「てるてるソング」 小野塚テルの一日一冊一感動『感動の仕入れ!』日記

毎日の読書、映画、グルメ、流し、人との出会いなど様々なものから感動を得ています。特に本は年間300~400冊読破します。人々を『感』させ『動』に導き、『感する人』になるようにそのエッセンスを紹介しています。

BOOK〜屠殺場の仕事とは?…『牛を屠る』(佐川光晴)

牛を屠る (シリーズ向う岸からの世界史)

牛を屠る (シリーズ向う岸からの世界史)

  • 作者:佐川 光晴
  • 発売日: 2009/07/10
  • メディア: 単行本(ソフトカバー)
あっという間に三月だね!今年もあとわずか10カ月になってしまいました…。(^◇^)春になると自分の季節がやってきたカンジがするね〜!

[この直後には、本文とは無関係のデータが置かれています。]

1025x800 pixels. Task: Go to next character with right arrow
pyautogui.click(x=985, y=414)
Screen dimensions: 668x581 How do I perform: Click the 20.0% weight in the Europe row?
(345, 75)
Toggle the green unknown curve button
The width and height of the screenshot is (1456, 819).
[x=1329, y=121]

さて、またまたスゴイ本を読んじゃいました!未知の世界を教えていただいたカンジかな「屠る」を、「ほふる」 と読むと初めて知りました…。(・。・)


著者は、東京出身、北海道大学の法学部を卒業して、とあるきっかけで大宮食肉中央卸売市場・大宮市営と畜場に勤める。そこは牛や豚を屠殺し食肉を製造する会社だった…。「ここはおめえみたいなヤツの来るところじゃねえ」と言われながら、牛や豚を相手に働き続けた屠場での10年あまりの日々を綴る。あまりに生々しい描写は省略するとして、そのエッセンスを紹介しよう。


牛の解体作業について簡単に説明しておこう。繋留(けいりゅう)場から一頭ずつ引かれてきた牛はノッキング・ペンと呼ばれる、前後左右でぶ厚い鉄板で囲まれた場所に入れられる。豚は電気ショックで悶絶させるが、牛は銃で眉間を撃ち抜く。銃に込める弾には圧縮ガスが充填されている。その弾が破裂した勢いで銃口から鋼鉄製の芯棒が飛び出し、牛の頭蓋骨に直径一センチほどの穴を開ける。衝撃で、牛は四肢を折って倒れる。


・私は相当な汗かきで、仕事中はいつも大汗をかいていた。解体されていく牛のからだから放出される大量の熱と床に撒かれる水による湿気とで作業場は猛烈に蒸し暑く、真冬でも扇風機が回された。朝八時半から始めて、十時十五分の休憩のときには全身びしょ濡れになり、作業着を替えないことにはとても働けない。もっとも私の場合、汗が出るのは調子のいい証拠でもあって、汗が渇れるのと同時に体力も尽きた。


・汗と一緒に脂も抜けて、仕事のあとは、真夏にクーラーのない部屋に寝転んでも暑さを感じない。この変化に気づいたときは、人間のからだとはここまで環境に適応するものなのかと驚いた、なによりありがたいのは、「終わりじまい」で帰れることでそれと引き替えならば多少危険な仕事でもかまわないと、作業課の誰もが思っているようだった。後に午後二時まで休憩室に留め置かれるようになったが、正社員の扱いでこれほど勤務時間が短い時間はほかにないだろう。浦和競馬、川口オート、大宮競輪、戸田競艇とギャンブル好きにはたまらない立地だし、内臓屋でモツの掃除を手伝ったり、仲買人の配達を引き受けたりと、所帯持ちはアルバイトに励んでいた。『とっとと終わらせて、帰るべえよ』そのために全力で働いた。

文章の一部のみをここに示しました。